**WHAT NEEDS TO BE DONE**
For each line of the data that includes the word "agent", copy the line.

**RECORDS FOR PROCESSING**

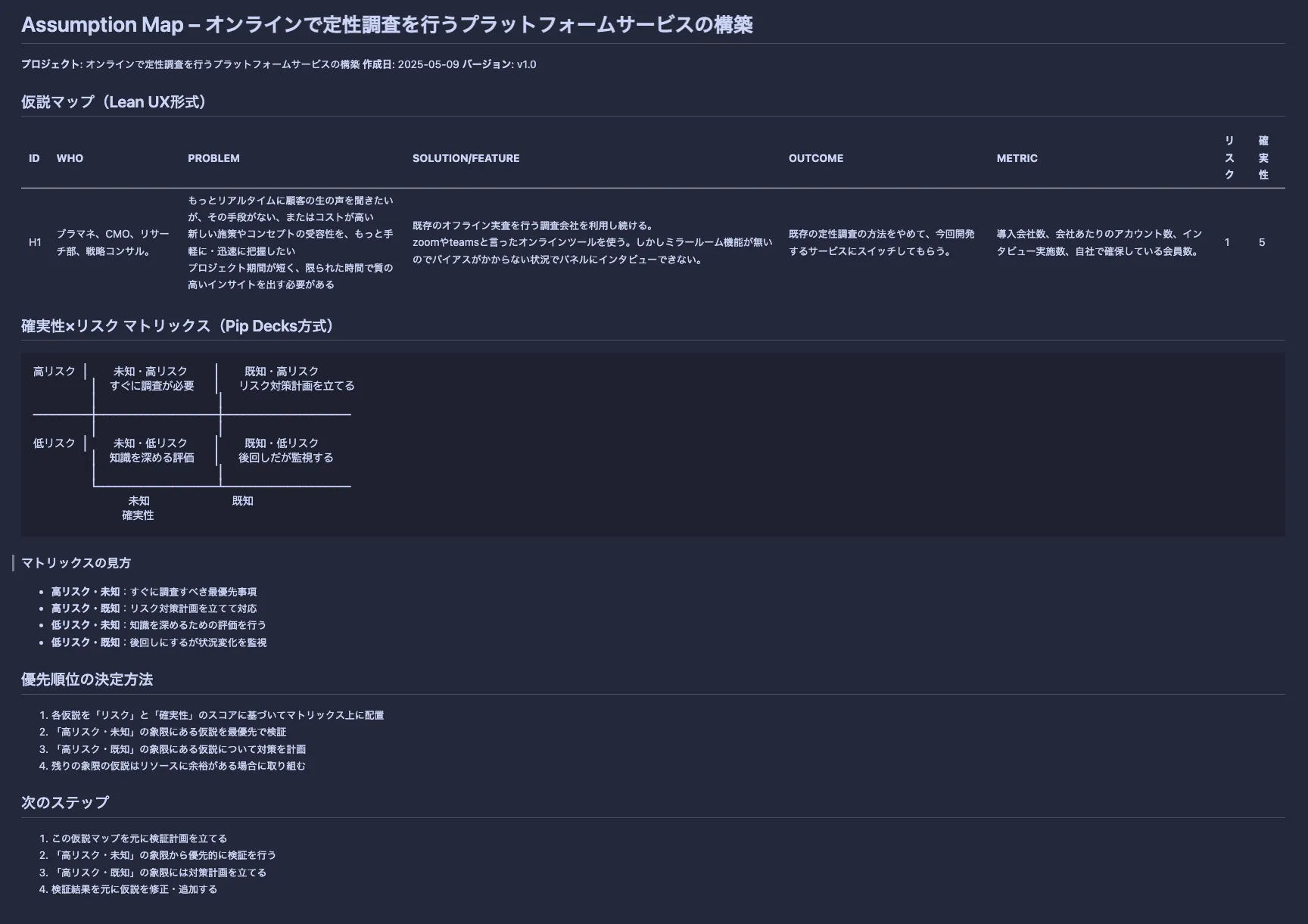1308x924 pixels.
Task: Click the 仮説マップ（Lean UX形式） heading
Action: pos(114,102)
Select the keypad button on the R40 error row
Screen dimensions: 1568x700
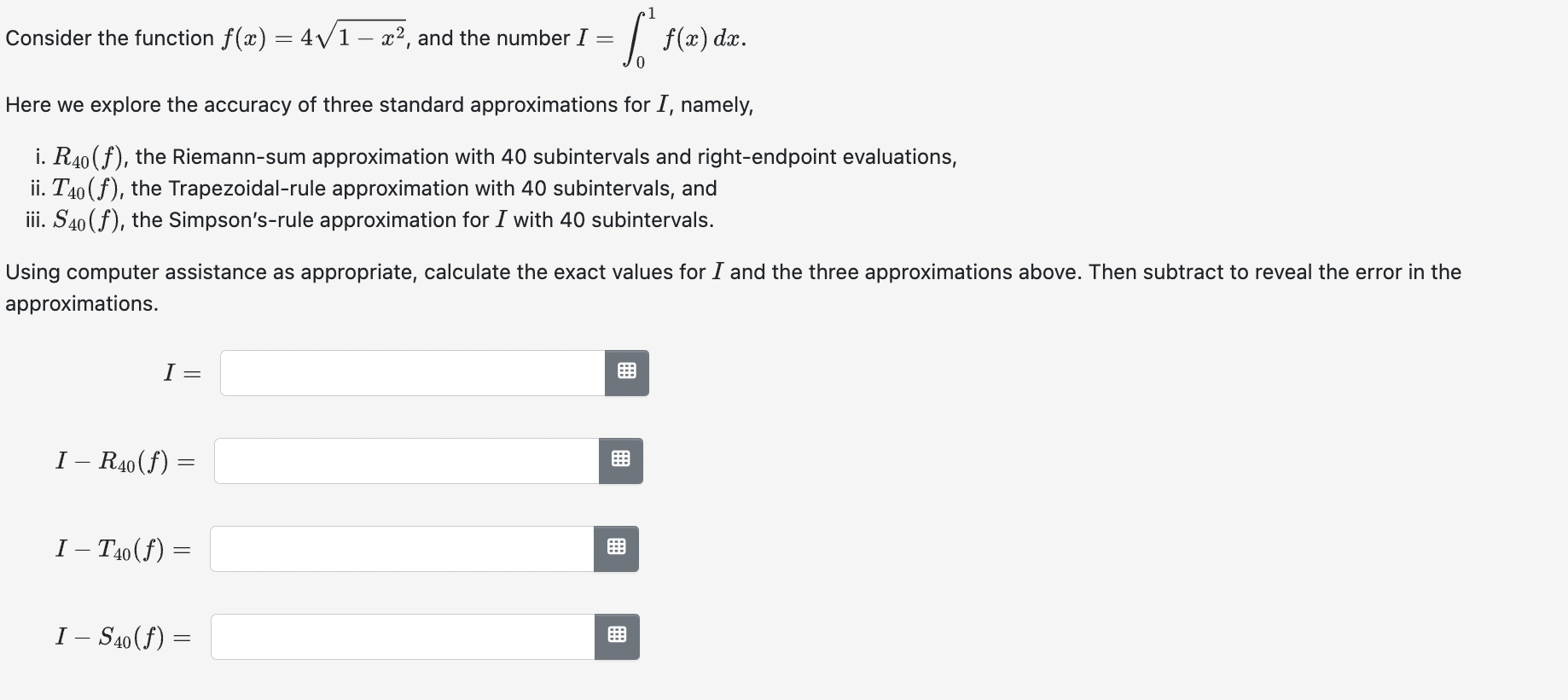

---

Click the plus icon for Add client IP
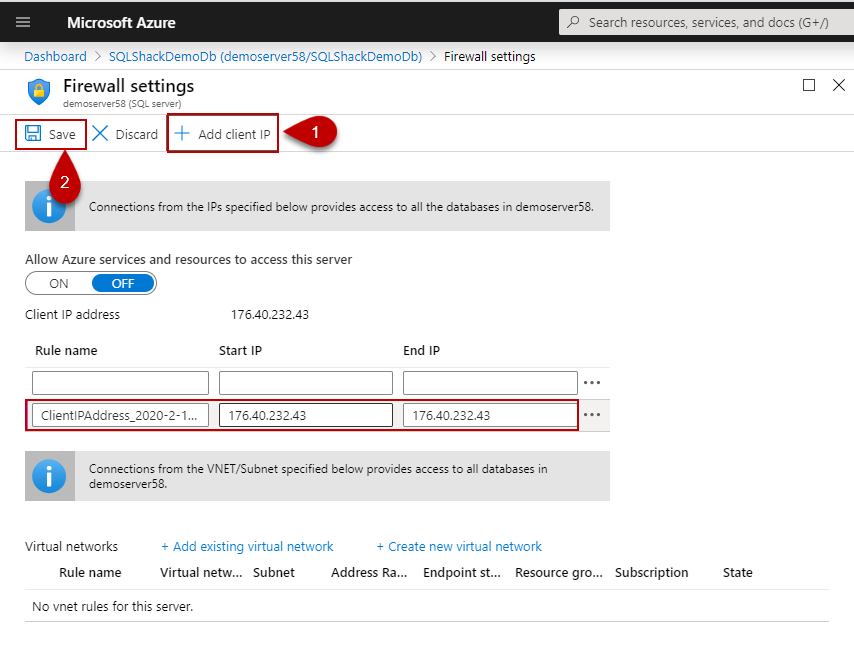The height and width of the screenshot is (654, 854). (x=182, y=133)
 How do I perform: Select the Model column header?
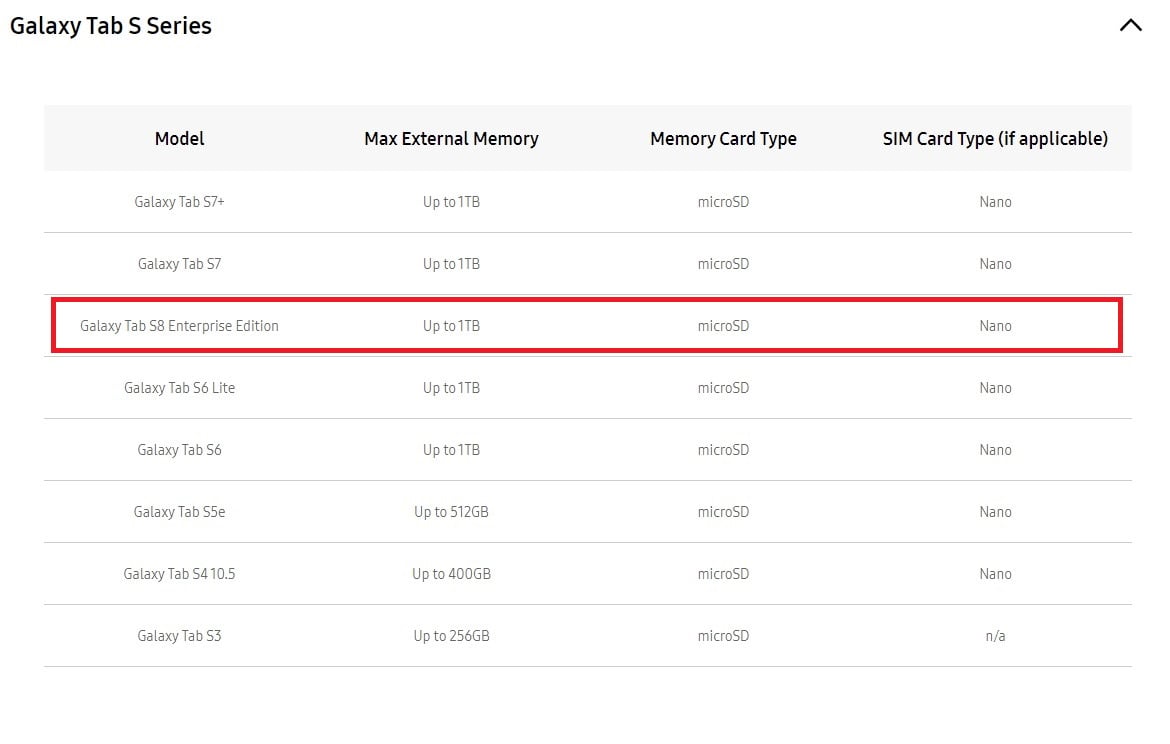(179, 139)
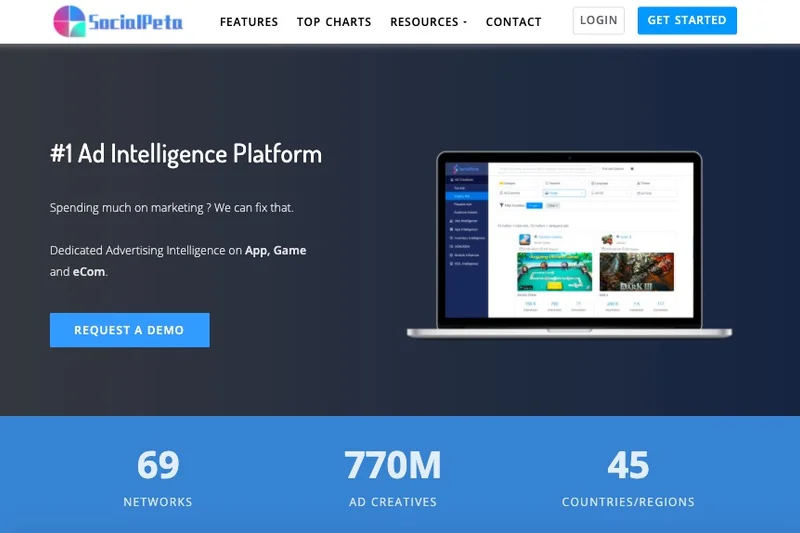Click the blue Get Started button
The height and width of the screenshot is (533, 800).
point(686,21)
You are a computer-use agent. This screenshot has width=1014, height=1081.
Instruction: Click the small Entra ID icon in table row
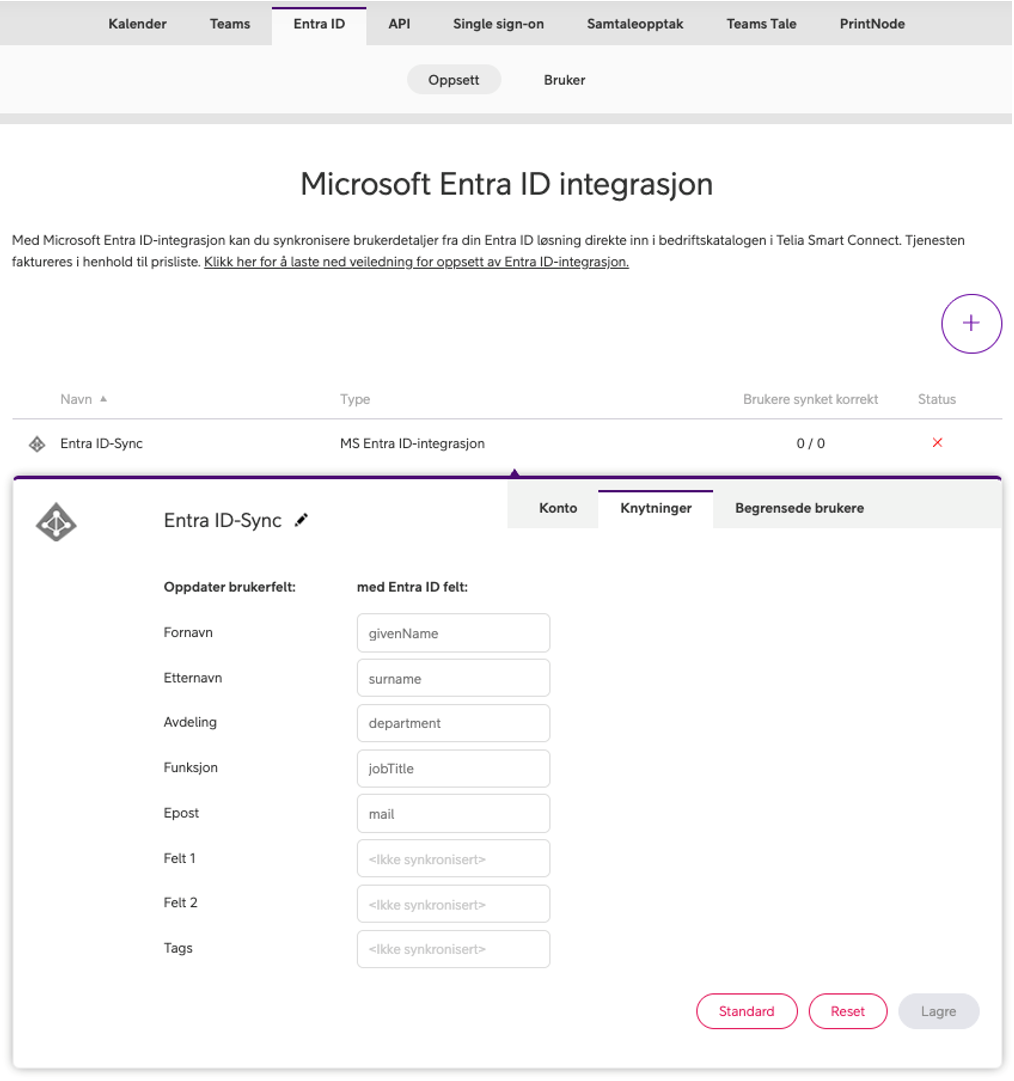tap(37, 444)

* * *

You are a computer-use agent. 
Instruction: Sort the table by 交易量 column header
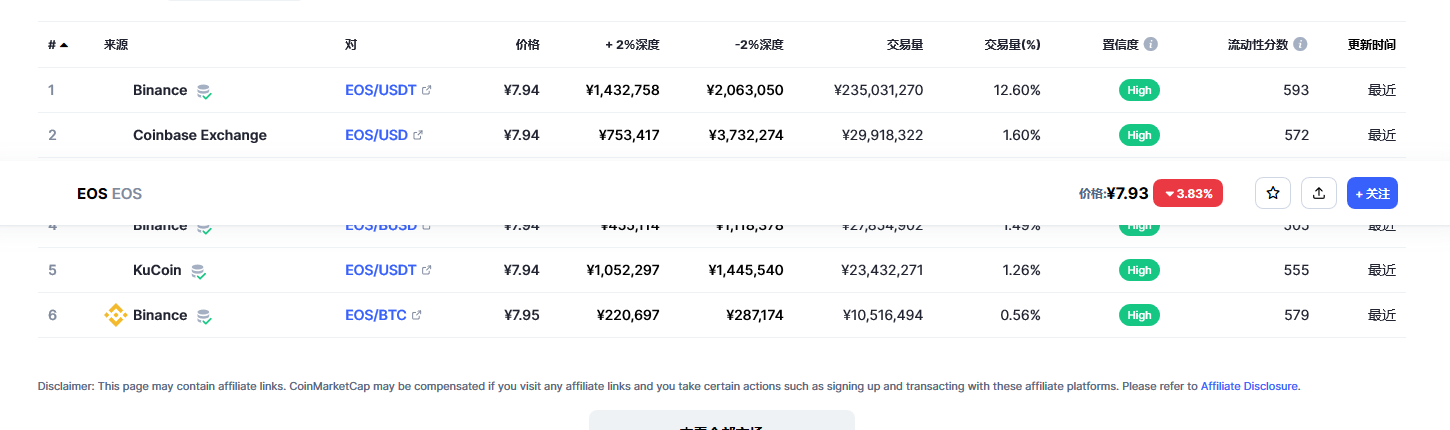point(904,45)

**RESULT FOR THIS EXERCISE**
You are a computer-use agent. This screenshot has width=1014, height=1081.
You are a computer-use agent. 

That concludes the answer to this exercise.